Dataset entries
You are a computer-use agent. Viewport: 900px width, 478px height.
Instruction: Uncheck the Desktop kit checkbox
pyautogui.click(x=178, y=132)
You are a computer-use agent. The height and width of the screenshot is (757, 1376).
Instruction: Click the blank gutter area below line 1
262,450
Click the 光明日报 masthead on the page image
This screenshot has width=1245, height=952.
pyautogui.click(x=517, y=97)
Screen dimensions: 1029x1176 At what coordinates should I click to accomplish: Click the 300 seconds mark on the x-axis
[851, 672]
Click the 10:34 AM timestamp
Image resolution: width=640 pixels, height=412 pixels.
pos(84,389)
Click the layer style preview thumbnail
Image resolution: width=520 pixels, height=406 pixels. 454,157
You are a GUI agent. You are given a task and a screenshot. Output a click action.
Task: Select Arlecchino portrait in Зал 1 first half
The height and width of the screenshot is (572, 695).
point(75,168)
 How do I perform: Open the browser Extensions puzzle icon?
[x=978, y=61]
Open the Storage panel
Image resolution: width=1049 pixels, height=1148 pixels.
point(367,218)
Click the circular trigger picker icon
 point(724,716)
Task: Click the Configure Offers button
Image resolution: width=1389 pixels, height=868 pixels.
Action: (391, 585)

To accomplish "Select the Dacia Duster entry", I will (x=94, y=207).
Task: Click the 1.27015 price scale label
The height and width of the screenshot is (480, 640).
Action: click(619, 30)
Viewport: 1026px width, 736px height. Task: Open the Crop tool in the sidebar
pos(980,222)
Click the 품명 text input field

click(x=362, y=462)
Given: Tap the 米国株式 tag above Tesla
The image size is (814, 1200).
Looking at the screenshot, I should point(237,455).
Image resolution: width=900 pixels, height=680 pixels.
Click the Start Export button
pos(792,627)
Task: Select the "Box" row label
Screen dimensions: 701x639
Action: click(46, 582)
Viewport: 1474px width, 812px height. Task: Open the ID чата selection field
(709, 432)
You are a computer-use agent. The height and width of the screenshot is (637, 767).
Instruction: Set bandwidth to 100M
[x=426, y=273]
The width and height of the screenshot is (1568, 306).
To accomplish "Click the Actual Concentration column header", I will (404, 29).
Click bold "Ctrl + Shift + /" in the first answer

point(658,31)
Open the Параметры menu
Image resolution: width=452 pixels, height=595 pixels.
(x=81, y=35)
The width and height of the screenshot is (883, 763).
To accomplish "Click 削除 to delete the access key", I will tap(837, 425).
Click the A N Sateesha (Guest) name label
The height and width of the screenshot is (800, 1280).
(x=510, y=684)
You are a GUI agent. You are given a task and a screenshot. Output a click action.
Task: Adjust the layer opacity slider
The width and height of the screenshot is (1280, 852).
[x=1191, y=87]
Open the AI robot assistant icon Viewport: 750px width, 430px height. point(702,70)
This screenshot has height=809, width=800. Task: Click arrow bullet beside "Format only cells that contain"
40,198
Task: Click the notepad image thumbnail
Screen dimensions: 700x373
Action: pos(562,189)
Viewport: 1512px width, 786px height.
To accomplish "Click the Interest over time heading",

PROBLEM TO SOLVE:
Restate verbatim all lines from the start of the data through the line containing "is (757, 1376).", with both ends kept.

ANSWER SPACE:
You are a computer-use agent. Viewport: 900px width, 478px height.
Instruction: Uncheck the Desktop kit checkbox
pyautogui.click(x=178, y=132)
You are a computer-use agent. The height and width of the screenshot is (757, 1376).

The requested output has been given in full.